BUILT TO SPILL, When The Wind Forgets Your Name

Un disco nuovo dei Built To Spill fa sempre notizia, anche a trent’anni dall’esordio della band di Boise, specie se l’indie-rock gode di ottima salute, come dimostra la valanga di imitatori e amanti del genere spuntati come funghi a partire dal 2010 a oggi. Dai vari Parquet Courts, Car Seat Headrest, Cloud Nothing fino alle più recenti Wet Leg, Phoebe Bridgers, Beabadoobee, c’è parecchia gente in debito con Doug Martsch, la cui opera è stata sterminata e, a tratti, imprevedibile, ma fondamentale nell’evoluzione del rock alternativo statunitense durante gli anni Novanta. Insomma, nel clima musicale degli ultimi tempi, When The Wind Forgets Your Name ci sta come una ciliegina sulla torta, anche perché la band non si faceva vedere dai tempi di Untethered Moon del 2015, fatta eccezione per l’omaggio del 2020 allo scomparso Daniel Johnston (Built To Spill Plays The Songs Of Daniel Johnston).

Nel 2019 Martsch, ormai intenzionato a ruotare formazione per ogni disco, aveva registrato delle tracce ritmiche con João Casaes e Lê Almeida degli Oruã, che lo avevano accompagnato nel precedente tour sudamericano. Con il lockdown, Martsch ha approfittato per completare le canzoni finite poi qui: una dinamica di cui, in questi due anni, abbiamo sentito più volte e che non avrebbe certo escluso uno che ha fatto della contemplazione del proprio ombelico una cifra stilistica.
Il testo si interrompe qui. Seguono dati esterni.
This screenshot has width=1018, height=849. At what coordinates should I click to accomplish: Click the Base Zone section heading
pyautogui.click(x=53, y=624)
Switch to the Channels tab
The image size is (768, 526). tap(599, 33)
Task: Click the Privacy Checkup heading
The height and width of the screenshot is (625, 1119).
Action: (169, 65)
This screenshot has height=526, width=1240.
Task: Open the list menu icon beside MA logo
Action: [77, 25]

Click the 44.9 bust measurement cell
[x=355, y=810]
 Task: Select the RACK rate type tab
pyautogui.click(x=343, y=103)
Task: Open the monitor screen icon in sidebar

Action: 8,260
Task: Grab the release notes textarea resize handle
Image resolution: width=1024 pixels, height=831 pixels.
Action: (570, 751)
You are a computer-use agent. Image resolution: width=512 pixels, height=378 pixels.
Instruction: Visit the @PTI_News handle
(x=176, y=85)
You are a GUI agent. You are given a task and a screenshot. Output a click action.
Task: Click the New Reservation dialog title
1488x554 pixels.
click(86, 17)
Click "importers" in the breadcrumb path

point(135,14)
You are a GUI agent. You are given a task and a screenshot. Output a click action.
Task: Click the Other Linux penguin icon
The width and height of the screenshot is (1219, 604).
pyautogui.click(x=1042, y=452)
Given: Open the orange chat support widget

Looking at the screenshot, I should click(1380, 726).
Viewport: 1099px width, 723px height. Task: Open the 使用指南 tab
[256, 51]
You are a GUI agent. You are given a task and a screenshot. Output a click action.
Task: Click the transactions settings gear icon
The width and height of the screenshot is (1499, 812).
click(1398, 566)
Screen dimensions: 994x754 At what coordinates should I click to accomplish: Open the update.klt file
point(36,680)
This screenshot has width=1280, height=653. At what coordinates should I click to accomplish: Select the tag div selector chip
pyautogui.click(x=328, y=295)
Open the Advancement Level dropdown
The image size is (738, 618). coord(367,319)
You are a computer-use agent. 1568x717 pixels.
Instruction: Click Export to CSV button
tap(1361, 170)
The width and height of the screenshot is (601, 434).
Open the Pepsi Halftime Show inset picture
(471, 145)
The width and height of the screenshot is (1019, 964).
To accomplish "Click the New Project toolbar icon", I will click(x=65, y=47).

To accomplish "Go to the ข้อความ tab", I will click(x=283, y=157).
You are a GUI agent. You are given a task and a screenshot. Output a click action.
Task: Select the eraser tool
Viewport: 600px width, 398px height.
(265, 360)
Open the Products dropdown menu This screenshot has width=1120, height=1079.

I Built To Spill appaiono concentrati a ricamare un patchwork autunnale di folk-rock, ora più contratto e “rock”, ora più dilatato e psichedelico: le melodie e le trame, come sempre, si evolvono senza fine, accompagnate dalla voce grigia di Martsch, ma il tiro è decisamente sotto tono, se non un capello imbolsito. Non mancano momenti che fanno alzare la testa (“Never Alright”, “Elements”), ma nel complesso una prova debole. Classica uscita per completisti e fanatici, altrimenti tornate al via passando per Perfect From Now On.